Massively Data-Parallel ODE Solving the Lorenz Equation
For example, the following solves the Lorenz equation with 10,000 separate random parameters on the GPU. To start, we create a normal EnsembleProblem
as per DifferentialEquations.jl.
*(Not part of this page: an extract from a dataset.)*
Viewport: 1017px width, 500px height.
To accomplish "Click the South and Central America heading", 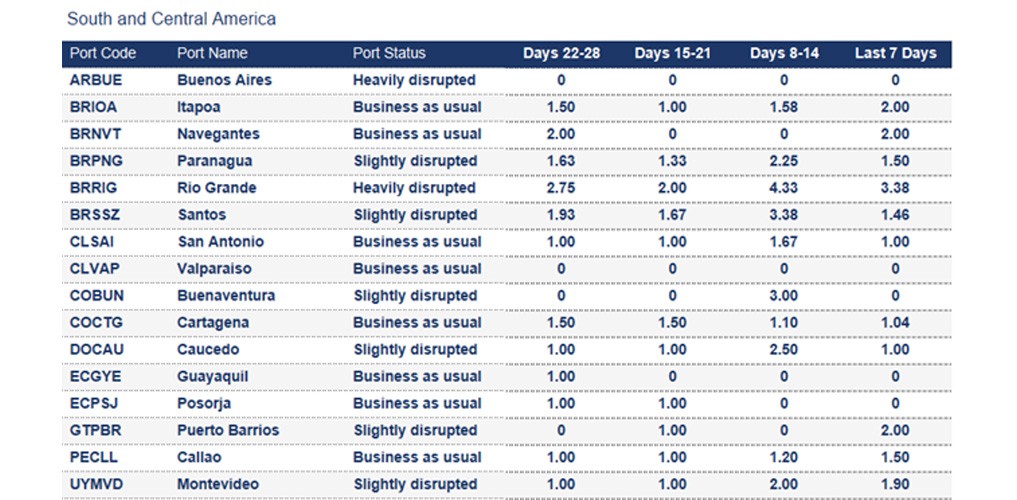I will point(171,19).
Here's a perfectly good multithreaded CPU parallelized Lorenz solve over randomized parameters:
using DiffEqGPU, OrdinaryDiffEq, CUDA
function lorenz(du, u, p, t)
du[1] = p[1] * (u[2] - u[1])
du[2] = u[1] * (p[2] - u[3]) - u[2]
du[3] = u[1] * u[2] - p[3] * u[3]
end
u0 = Float32[1.0; 0.0; 0.0]
tspan = (0.0f0, 100.0f0)
p = [10.0f0, 28.0f0, 8 / 3.0f0]
prob = ODEProblem(lorenz, u0, tspan, p)
prob_func = (prob, i, repeat) -> remake(prob, p = rand(Float32, 3) .* p)
monteprob = EnsembleProblem(prob, prob_func = prob_func, safetycopy = false)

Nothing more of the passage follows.